Salmonella can be weaponized to flush out cancer

A notorious germ best known for getting people rushing to the bathroom may one day have cancer patients headed to clinics for a new treatment instead. With some genetic tweaking, Salmonella typhimurium transformed from a germ that causes mayhem in people’s intestines to one that can infiltrate deep into the bowels of tumors.
 
In a study published Wednesday in Science Translational Medicine, South Korean researchers reported that the weaponized gut bacteria could prevent human cancers from growing and spreading in mice, all with no evidence of harmful side-effects.
 
The study is just in mice and far more work is needed to test efficacy and safety in humans. But the researchers are encouraged by the data so far. Overall, it seems the trained germs have “excellent anticancer effects in diverse mouse tumor models, suggesting that this strategy could be applied to a wide spectrum of malignancies,” the authors conclude.
 
It’s not the first time that researchers have tried training bacteria to be cancer therapies. In fact, there’s already one treatment, for bladder cancer, that uses Mycobacterium bovis bacillus Calmette-Guein (BCG). But many of the other treatments so far haven’t been very efficient, requiring multiple injections. Even still, tumors usually regrow in the face of those treatments.
 
For better cancer weapons, a team of researchers led by biologist Jung-Joon Min at Chonnam National University turned to S. typhimurium. Like many of its intestine-dwelling ilk, S. typhimurium will happily wedge itself into tight, necrotic, oxygen-depleted spaces—the exact conditions within tumors.
 
First, the researchers disarmed the germ, knocking out a potent signal that coordinates its disease-causing activities. Without it, the germ is 100,000- to 1,000,000-fold less virulent, previous research found. Next, the researchers re-armed the subdued Salmonella with the gene for making flagellin B, swiped from Vibrio vulnificus.
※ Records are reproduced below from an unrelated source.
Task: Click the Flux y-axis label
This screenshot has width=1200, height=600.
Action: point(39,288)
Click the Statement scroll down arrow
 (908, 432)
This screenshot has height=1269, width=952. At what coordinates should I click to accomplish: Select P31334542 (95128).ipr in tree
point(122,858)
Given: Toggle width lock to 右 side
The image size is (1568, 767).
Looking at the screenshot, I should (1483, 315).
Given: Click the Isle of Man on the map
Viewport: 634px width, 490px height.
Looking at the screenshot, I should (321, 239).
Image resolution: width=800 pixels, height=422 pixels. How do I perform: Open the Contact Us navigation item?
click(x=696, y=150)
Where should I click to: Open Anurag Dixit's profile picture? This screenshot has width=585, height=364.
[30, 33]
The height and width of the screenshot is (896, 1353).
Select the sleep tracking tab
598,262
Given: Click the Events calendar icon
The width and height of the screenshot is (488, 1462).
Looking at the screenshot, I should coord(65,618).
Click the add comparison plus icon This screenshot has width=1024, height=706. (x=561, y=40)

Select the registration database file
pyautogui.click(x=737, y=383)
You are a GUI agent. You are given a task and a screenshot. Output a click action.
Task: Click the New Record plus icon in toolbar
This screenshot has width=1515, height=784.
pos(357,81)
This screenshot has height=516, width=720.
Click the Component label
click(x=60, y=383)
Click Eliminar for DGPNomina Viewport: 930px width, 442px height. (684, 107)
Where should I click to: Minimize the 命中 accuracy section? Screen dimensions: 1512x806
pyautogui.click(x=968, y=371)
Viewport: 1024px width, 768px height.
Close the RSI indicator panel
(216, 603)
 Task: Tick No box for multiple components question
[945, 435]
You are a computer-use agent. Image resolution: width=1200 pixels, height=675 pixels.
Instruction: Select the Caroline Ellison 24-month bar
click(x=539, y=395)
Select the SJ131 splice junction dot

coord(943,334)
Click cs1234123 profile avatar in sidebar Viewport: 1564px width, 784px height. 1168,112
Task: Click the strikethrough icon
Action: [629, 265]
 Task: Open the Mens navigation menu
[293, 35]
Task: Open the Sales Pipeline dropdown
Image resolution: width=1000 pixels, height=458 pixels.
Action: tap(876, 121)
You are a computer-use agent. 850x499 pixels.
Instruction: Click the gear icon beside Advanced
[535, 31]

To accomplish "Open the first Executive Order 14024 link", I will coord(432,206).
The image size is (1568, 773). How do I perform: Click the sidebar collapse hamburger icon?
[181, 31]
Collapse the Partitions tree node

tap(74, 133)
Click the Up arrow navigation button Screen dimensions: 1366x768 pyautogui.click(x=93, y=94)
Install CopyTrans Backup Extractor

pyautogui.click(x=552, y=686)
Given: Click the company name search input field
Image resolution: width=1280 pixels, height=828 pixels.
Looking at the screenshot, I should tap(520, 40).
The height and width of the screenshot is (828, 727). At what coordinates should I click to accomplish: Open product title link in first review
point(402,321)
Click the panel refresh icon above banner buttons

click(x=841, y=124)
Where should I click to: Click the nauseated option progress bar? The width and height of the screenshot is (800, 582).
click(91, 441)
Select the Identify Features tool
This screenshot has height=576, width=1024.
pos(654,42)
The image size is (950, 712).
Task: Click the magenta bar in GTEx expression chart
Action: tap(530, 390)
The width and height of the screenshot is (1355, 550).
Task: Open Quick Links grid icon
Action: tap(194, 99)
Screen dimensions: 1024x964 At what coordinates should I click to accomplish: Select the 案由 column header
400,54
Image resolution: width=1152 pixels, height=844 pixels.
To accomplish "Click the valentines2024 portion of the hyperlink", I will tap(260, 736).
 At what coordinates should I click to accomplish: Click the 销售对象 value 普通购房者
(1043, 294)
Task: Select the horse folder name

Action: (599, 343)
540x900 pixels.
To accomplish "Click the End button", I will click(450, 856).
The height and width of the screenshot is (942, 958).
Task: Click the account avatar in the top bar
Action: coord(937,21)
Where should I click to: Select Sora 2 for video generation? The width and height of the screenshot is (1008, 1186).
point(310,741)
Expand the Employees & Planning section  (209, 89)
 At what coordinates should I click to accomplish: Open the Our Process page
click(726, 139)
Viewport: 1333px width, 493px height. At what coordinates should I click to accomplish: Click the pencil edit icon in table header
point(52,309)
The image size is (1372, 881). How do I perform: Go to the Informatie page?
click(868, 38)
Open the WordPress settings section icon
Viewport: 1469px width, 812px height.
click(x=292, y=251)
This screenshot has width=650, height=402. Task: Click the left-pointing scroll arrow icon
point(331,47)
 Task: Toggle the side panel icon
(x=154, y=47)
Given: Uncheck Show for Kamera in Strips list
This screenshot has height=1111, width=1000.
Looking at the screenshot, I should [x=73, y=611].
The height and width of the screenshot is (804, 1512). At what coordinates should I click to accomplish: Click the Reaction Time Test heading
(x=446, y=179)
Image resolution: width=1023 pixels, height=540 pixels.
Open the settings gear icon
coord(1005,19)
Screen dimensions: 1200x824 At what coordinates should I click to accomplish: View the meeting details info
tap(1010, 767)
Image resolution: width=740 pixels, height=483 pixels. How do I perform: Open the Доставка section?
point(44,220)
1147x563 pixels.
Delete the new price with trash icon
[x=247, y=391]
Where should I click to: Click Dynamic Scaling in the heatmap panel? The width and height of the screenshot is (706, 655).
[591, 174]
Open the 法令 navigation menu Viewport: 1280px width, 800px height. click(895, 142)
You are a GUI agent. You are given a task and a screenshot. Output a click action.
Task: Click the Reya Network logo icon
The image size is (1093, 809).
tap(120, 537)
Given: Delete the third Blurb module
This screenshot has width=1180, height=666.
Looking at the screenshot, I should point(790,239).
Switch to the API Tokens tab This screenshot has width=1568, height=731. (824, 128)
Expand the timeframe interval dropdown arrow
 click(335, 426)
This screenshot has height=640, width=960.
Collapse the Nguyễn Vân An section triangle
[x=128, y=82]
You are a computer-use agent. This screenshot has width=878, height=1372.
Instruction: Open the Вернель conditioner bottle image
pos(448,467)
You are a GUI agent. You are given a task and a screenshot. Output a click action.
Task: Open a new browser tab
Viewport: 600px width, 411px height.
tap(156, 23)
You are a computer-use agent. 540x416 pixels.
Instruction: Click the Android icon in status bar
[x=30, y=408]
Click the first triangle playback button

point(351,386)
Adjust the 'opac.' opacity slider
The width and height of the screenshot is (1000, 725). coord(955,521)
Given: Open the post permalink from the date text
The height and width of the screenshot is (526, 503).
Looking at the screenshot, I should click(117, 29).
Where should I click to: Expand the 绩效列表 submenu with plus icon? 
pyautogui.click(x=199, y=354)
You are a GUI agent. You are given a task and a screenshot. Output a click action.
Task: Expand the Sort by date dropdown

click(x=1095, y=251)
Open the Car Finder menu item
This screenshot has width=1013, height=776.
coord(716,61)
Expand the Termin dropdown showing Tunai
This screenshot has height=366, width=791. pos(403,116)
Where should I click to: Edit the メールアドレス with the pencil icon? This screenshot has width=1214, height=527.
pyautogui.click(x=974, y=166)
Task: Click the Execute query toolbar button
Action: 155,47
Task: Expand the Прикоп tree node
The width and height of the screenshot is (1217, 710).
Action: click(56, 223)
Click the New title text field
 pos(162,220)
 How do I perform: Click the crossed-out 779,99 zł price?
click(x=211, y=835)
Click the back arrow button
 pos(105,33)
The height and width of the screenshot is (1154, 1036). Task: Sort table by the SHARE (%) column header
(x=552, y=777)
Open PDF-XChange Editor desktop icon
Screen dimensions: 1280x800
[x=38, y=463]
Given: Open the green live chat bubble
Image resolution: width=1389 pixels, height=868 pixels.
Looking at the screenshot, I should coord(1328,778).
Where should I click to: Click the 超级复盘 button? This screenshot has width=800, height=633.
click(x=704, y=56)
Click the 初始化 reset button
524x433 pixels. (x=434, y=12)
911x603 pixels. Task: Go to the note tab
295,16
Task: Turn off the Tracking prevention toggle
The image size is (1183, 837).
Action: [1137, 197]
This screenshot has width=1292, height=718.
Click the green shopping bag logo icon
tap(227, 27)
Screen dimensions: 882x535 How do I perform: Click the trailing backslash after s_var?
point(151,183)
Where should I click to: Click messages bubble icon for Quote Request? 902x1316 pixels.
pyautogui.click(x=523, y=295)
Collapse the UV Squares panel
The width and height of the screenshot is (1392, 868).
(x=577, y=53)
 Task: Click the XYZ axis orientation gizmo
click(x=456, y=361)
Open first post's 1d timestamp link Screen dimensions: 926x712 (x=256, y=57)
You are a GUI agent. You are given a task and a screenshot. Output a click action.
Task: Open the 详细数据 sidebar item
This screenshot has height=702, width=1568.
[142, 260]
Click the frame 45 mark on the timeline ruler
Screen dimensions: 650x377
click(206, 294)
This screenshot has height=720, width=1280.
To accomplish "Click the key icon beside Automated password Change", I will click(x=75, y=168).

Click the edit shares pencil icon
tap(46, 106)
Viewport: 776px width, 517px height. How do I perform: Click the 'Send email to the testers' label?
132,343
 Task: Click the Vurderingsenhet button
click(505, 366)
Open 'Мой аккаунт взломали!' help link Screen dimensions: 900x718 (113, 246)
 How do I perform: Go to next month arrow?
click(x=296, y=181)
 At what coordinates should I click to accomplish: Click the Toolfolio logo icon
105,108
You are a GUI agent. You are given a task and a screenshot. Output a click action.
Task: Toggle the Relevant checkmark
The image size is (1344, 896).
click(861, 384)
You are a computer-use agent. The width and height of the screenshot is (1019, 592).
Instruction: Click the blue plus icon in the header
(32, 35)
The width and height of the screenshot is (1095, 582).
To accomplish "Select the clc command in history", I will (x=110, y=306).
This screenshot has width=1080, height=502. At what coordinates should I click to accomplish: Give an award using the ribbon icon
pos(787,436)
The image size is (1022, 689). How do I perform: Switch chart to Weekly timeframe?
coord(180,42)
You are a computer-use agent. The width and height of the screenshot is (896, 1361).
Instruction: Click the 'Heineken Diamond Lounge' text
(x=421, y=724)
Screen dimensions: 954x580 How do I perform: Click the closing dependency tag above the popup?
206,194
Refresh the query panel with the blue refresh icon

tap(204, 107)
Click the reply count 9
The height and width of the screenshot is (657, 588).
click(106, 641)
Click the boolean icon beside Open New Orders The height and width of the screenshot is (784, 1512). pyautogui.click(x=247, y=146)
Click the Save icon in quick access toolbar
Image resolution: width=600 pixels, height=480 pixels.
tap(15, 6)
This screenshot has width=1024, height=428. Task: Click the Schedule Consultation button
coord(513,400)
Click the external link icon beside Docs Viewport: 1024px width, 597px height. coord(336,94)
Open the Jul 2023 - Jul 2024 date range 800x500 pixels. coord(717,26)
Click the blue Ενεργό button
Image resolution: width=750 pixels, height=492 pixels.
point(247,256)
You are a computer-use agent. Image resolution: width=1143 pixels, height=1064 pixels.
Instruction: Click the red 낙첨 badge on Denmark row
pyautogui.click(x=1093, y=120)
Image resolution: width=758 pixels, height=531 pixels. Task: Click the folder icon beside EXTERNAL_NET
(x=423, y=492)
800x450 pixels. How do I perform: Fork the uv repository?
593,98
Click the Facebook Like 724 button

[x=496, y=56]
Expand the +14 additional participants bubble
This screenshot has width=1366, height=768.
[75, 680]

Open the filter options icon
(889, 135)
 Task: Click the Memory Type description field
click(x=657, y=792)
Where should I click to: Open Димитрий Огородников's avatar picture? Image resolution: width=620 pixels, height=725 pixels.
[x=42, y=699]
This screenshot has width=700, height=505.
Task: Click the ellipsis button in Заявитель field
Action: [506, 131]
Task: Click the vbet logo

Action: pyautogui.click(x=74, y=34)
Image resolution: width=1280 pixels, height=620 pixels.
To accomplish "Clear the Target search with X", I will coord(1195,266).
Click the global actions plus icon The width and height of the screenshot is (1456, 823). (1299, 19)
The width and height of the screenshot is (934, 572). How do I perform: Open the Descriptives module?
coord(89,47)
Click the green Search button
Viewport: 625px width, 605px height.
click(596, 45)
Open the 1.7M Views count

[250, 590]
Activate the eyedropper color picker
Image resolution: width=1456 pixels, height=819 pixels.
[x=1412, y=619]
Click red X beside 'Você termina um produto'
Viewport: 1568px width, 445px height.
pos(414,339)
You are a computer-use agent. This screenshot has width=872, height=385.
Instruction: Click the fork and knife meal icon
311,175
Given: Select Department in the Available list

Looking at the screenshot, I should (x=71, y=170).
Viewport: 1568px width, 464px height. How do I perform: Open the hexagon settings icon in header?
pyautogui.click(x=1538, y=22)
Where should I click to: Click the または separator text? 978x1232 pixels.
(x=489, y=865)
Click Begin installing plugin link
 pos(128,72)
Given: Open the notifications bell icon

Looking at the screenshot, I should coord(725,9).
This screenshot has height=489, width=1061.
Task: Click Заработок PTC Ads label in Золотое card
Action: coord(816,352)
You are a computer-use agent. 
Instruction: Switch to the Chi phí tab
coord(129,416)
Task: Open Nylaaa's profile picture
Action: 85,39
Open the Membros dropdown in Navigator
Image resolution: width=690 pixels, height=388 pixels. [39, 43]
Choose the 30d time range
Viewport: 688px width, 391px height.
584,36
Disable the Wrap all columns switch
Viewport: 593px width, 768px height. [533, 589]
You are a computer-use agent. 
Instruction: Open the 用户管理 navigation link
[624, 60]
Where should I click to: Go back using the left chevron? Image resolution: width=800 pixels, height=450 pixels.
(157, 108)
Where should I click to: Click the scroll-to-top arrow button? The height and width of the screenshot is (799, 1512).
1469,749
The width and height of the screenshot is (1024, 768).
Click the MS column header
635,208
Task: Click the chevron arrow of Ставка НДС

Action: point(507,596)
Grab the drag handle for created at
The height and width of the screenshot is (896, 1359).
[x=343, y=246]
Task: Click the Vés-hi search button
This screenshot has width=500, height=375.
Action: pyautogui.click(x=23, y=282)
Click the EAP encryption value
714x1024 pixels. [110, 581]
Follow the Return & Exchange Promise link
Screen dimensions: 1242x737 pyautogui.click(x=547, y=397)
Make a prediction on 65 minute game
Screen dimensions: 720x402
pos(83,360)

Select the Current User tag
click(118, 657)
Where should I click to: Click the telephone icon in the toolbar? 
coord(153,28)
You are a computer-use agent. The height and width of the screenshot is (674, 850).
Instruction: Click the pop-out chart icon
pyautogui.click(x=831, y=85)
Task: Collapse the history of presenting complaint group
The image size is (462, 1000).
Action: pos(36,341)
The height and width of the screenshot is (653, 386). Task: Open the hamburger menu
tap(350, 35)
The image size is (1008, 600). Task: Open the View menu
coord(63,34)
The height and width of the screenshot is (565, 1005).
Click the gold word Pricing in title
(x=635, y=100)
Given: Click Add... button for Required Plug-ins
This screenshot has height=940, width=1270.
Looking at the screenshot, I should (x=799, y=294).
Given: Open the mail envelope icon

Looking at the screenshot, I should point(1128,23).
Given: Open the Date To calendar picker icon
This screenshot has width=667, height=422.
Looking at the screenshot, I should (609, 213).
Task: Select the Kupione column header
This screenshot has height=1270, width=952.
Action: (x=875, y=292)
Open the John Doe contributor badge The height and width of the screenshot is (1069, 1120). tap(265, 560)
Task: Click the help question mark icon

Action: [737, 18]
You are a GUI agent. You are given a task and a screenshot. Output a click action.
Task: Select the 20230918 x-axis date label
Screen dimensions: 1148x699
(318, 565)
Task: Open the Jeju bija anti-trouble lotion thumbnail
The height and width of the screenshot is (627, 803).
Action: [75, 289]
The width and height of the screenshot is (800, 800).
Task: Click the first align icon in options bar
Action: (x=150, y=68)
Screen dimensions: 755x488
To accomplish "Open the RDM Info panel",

Flagellin B, or FlaB, is part of bacteria’s whiplike tail that allows them to swim.
 
It’s known to trigger a swift and strong innate immune response in humans and mice. That immune response is supposed to act as a first-line defense against any invading bacteria. But it also produces a storm of chemicals and a rush of attacking immune cell that can blow away cancer cells.
 
The researchers engineered their S. typhimurium soldiers to only release FlaB when it got a harmless sugar signal. That way, it didn’t spark intense immune responses randomly.
 
To test out their cancer-seeking bacteria, Min and the team started by implanting and injecting mouse tumors into mice and then injecting the bacteria into their tails. At first, the bacteria would accumulate in the rodents’ spleens and livers. But three days later, the germs would deploy themselves almost exclusively to the insides of tumors.
 
After making sure that the sweet FlaB trigger worked, the team found that the bacteria could significantly shrink or eliminate the tumors. In one experiment, the triggered bacteria completely blew away tumors in 11 of 20 mice.
 
Next, the researchers repeated the experiment with mice with implanted human colon cancer tumors in their intestinal walls. After 27 days, a control group of seven animals, which were implanted with cancer but didn’t get a bacterial injection, had a total of 91 tumors. Eight treated mice had only four relatively small tumors among them (three mice had tumors, while five were tumor-free).
 
Dissecting the tumors, the researchers confirmed that the bacteria were getting deep into the tumors, releasing FlaB, and triggering an intense innate immune response. Yet, the animals didn’t show any signs of serious inflammation or other side-effects, suggesting that the treatment was safe.
 
While much more animal and human studies are ahead, so far the authors conclude that their cancer-seeking germs set off “a powerful anticancer immune reaction.”